Fryderyk hadn’t been around for a couple of weeks, and I was starting to feel lonesome. I “rang his phone” a number of times during the day, and then late in the evening, while I was reading in bed, he visited.

A little while before that I had seen a video about Jay Greenberg, a young composer and pianist with near-miraculous abilities, someone it seemed Fryderyk might be able to relate to, a good topic of conversation. The boy was only 12 at the time the 60 Minutes excerpt I saw was made, but he had already written a huge amount of music, and even as prodigies go, he was positively scary. For example, at the age of 2 he’d started asking for a cello, although his parents were not musicians and he’d never been exposed to such a thing, and he started drawing wobbly staves on paper and putting notes on them.
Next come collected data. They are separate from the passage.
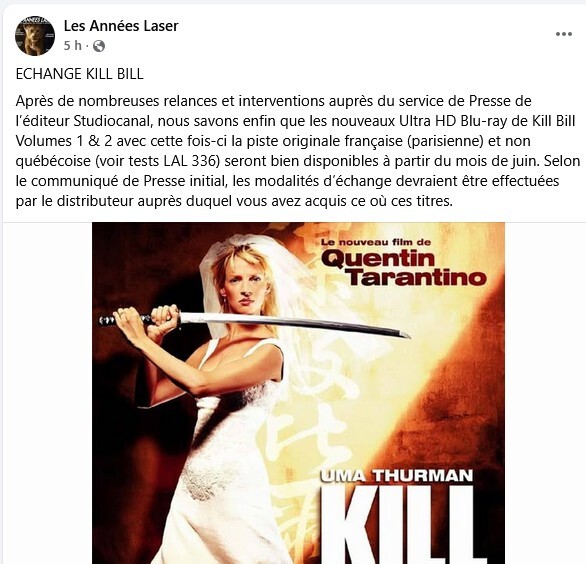Screen dimensions: 586x564
Task: Click the globe public audience icon
Action: click(99, 46)
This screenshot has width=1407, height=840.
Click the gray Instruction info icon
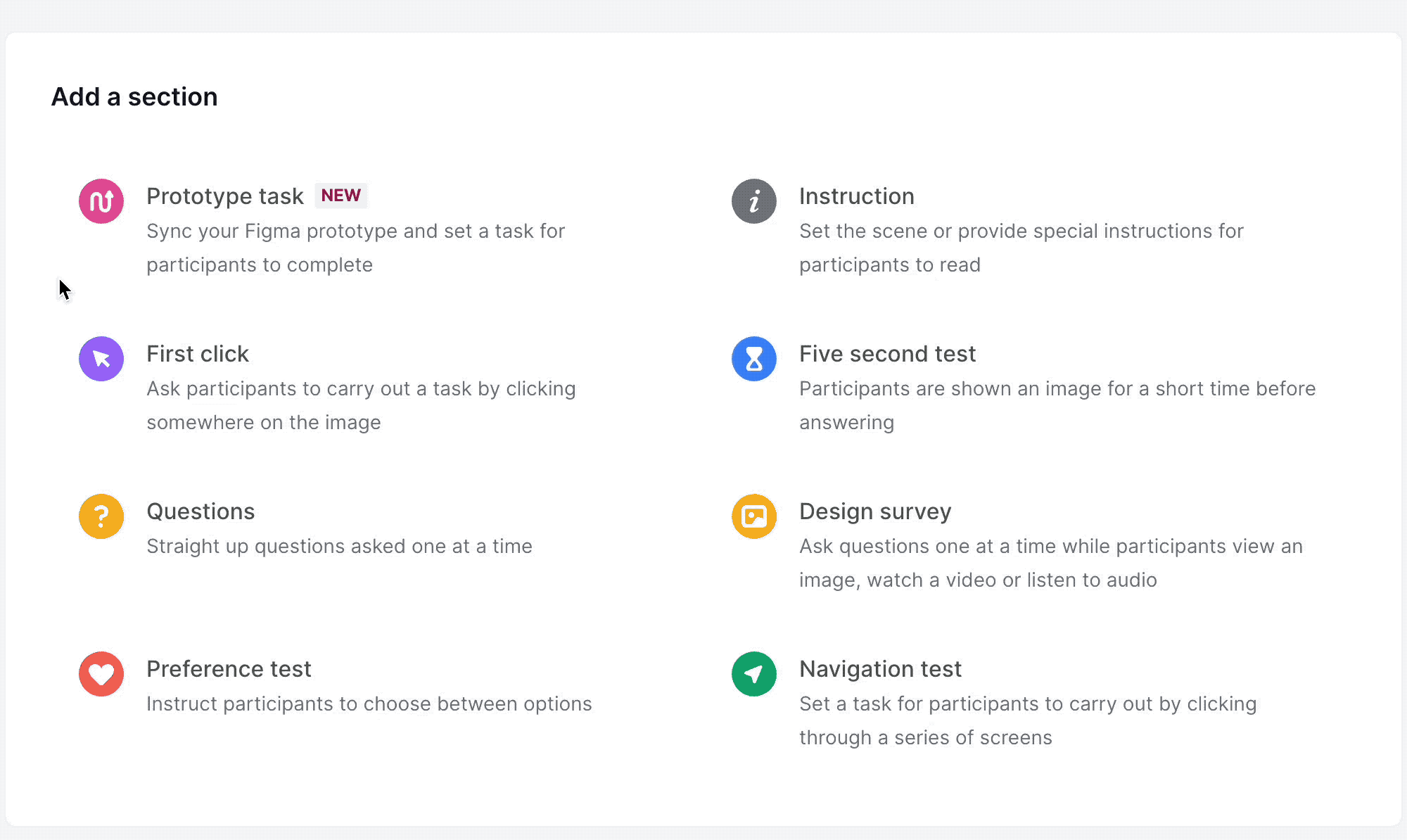click(x=753, y=201)
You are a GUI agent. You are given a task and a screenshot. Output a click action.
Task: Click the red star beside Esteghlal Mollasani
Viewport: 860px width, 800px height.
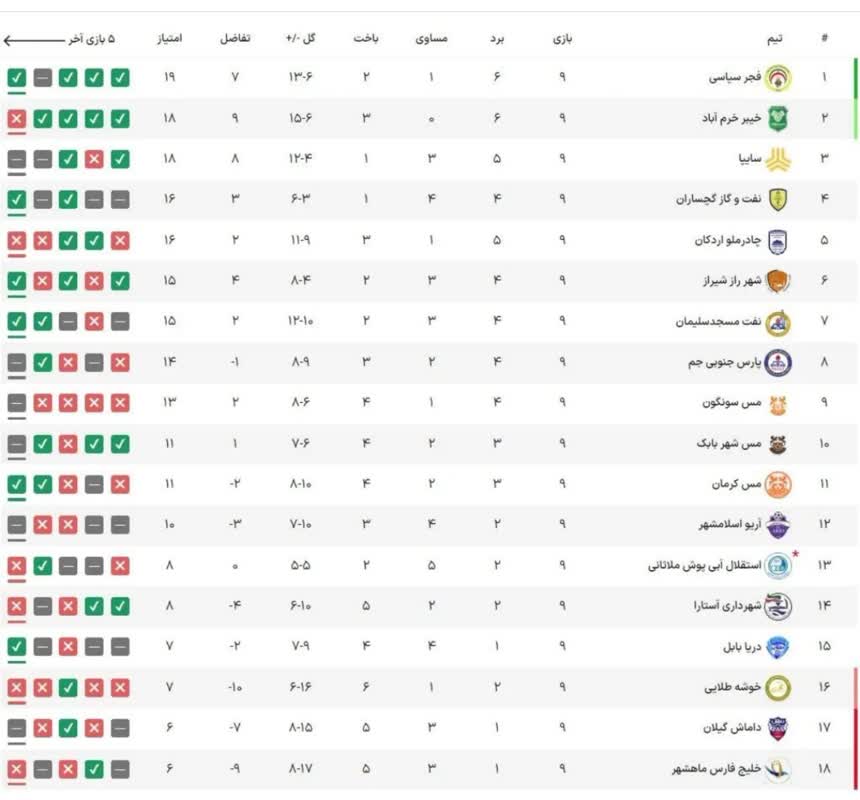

When he was given a cello, at age 3, he could play it right away.

I told Fryderyk what I had seen and asked if he had anything to say about it. Many of us see reincarnation as a likely explanation for such extreme abilities in children, and indeed, in the Leslie Flint tapes, the Chopin entity had talked about his efforts at music in other lives, and being ready to hit the ground running in the 19th century because of that preparation. Michael Tymn* favors another theory, that the spirits of deceased adults who had developed their abilities in the arts during their lives “overshadow” and take control of these children, using them to express their own work. What did Fryderyk think about that?
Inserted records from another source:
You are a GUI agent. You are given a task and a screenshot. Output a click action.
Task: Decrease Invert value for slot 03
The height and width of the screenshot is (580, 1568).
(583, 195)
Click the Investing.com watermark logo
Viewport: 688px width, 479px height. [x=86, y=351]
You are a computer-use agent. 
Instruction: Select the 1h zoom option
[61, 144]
First, he gave me to know that I was looking at the matter from the wrong angle. This happens rather a lot– at least he no longer insists that I’m not listening to him! The idea of a person having different lives in sequence was incorrect. I don’t think of time as linear, myself, so I was fine with that. This part was fairly incoherent, with a sense of rushing energies and various ideas flying at me at once. I struggled to pin it down. “What are you?” I asked for the zillionth time. As has happened before, I saw a flame– same thing you and I are, of course. When I tried visualizing a child artist, such as himself, and asked about other spirits floating around trying to control it, I got nothing.
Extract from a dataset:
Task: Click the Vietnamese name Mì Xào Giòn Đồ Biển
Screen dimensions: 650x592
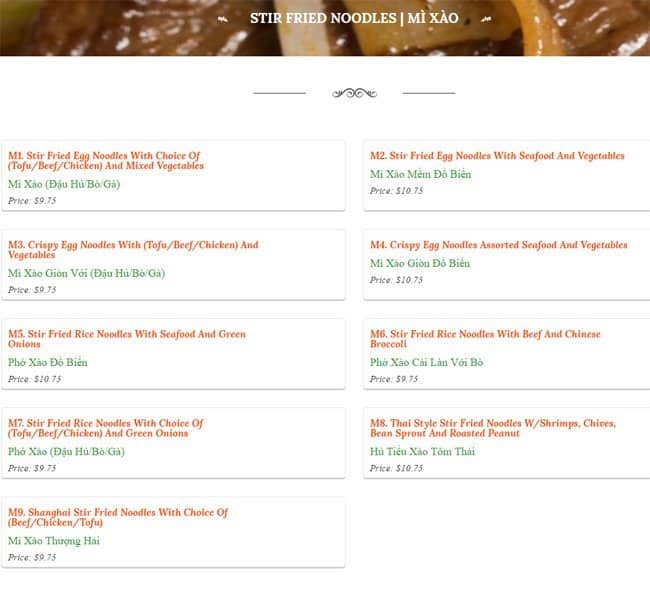Action: pos(419,263)
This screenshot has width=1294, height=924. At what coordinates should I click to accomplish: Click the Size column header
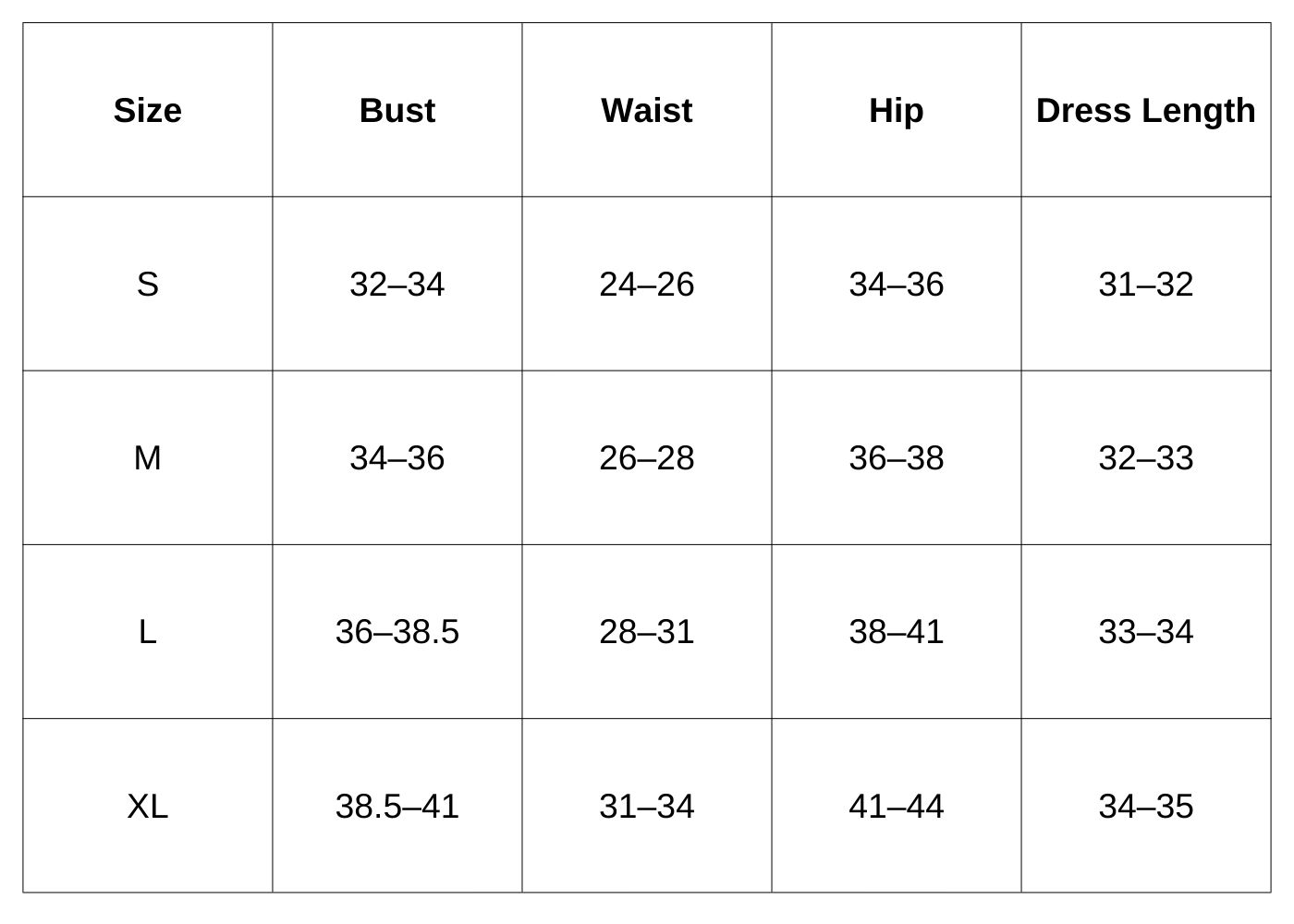pos(148,111)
I was able to pick out the thought that the rushing lights and colors represented a person and its activities and creations, and that the person was an extensive being that existed in many forms and did many things at once, so to speak. He seemed to be using the term “person” (at least as I was hearing it) to mean a total entity including what we might call the Higher Self and any and all individual, earthly lives or personalities. I would be more likely to use that word to mean one of those individual personalities, myself. So I asked him to elaborate on what a person was, in his view.

This time I got words. “A person is an outpouring from God,” he told me. Along with that, I received feelings and visual flashes of a kind of river of light and fire. I still wanted to know more about how he saw the relationship between the different parts of the larger entity.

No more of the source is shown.